Crisis Care: A unique suicide prevention app

teen with phone

More than 100,000 smartphone apps are currently categorized as “health apps.” There are apps for physical health—apps that log work-outs, track nutritional intake, and monitor sleeping patterns. And there are apps for mental health—apps that identify your mood, guide meditation and alleviate depression. But can an app tackle a public health problem as serious as teen suicide?

Turns out, mobile phones and suicide prevention may not be such strange bedfellows.

Elizabeth Wharff, PhD, and Kimberly O’Brien, PhD, clinician-researchers from the Department of Psychiatry at Boston Children’s Hospital, specialize in working with adolescents who struggle with suicidal thoughts. Noting that teens are already turning to their phones whenever they need something, they believe a mobile app may be the perfect platform to support them through tough times. Wharff feels that existing apps designed to help with depression and anxiety lack something crucial: parent mode.

Crisis Care has two modes—adolescent and parent—that mirror one another and sync up to reinforce the same foundational coping strategies. While teen mode guides the user through various coping strategies, parent mode has instructions for assisting teens and creating a safe, supportive home environment.

Crisis Care incorporates cognitive behavioral therapy (CBT) techniques, which have been proven to help alleviate depression. CBT is based on the idea that changing the way you think and the way you act can lead to changes in the way you feel. In the “My Skills” section of Crisis Care’s teen mode, users are presented with choices for actions and can choose from relaxation and meditation techniques in the form of videos, audio files or photos. This customization is an integral part of the app’s model.
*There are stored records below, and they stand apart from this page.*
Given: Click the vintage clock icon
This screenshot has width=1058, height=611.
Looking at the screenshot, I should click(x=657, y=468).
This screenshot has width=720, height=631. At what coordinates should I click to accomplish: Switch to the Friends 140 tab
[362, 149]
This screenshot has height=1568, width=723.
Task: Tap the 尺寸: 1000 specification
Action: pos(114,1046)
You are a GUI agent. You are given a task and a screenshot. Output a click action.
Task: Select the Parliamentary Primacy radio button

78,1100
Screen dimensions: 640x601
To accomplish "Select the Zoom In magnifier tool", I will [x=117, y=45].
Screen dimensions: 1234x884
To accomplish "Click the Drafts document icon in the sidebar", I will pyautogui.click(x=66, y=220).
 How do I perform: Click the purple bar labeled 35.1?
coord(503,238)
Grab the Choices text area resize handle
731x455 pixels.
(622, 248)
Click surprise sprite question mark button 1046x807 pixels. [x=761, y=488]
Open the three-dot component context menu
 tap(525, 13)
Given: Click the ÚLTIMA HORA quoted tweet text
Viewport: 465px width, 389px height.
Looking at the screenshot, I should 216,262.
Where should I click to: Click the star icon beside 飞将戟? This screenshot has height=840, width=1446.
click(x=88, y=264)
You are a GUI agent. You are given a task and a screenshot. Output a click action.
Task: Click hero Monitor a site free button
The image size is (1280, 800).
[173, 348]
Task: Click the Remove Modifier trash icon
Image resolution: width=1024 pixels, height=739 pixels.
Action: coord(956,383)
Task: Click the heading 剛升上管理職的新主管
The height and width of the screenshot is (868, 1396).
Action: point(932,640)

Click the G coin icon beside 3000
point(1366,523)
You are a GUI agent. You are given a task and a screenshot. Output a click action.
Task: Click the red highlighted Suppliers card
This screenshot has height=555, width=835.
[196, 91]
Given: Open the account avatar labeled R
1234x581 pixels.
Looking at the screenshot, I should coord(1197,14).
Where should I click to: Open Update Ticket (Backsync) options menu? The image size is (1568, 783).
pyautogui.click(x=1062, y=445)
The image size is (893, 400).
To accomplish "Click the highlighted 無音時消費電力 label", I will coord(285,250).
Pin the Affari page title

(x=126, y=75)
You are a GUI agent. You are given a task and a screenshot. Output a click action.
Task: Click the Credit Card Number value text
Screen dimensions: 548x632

“Patients who feel in control of their recovery do better in those first few weeks post-discharge,” says O’Brien. “In our preliminary pilot tests, one of the most common comments we’ve had from patients is they like being able to personalize the app.” While patients seem to like the video function best, parents appreciate the clear, concise written guidelines for navigating tough situations.

“We envision app personalization being integrated into the discharge process,” says Wharff. “Clinicians, parents and patients can sit together and discuss which songs, photos, videos, etc. will be added to the app. Also, videos can be taken of the patient and uploaded to his or her own phone so that they can essentially teach themselves coping skills when they need a refresher.” For example, the video for “3-3-6 breathing” (breathe in for three seconds, hold for three seconds, breathe out for six seconds) on the app’s prototype features a friend of O’Brien’s. “Ideally, we could video each patient practicing 3-3-6 and explaining how it feels,” she says.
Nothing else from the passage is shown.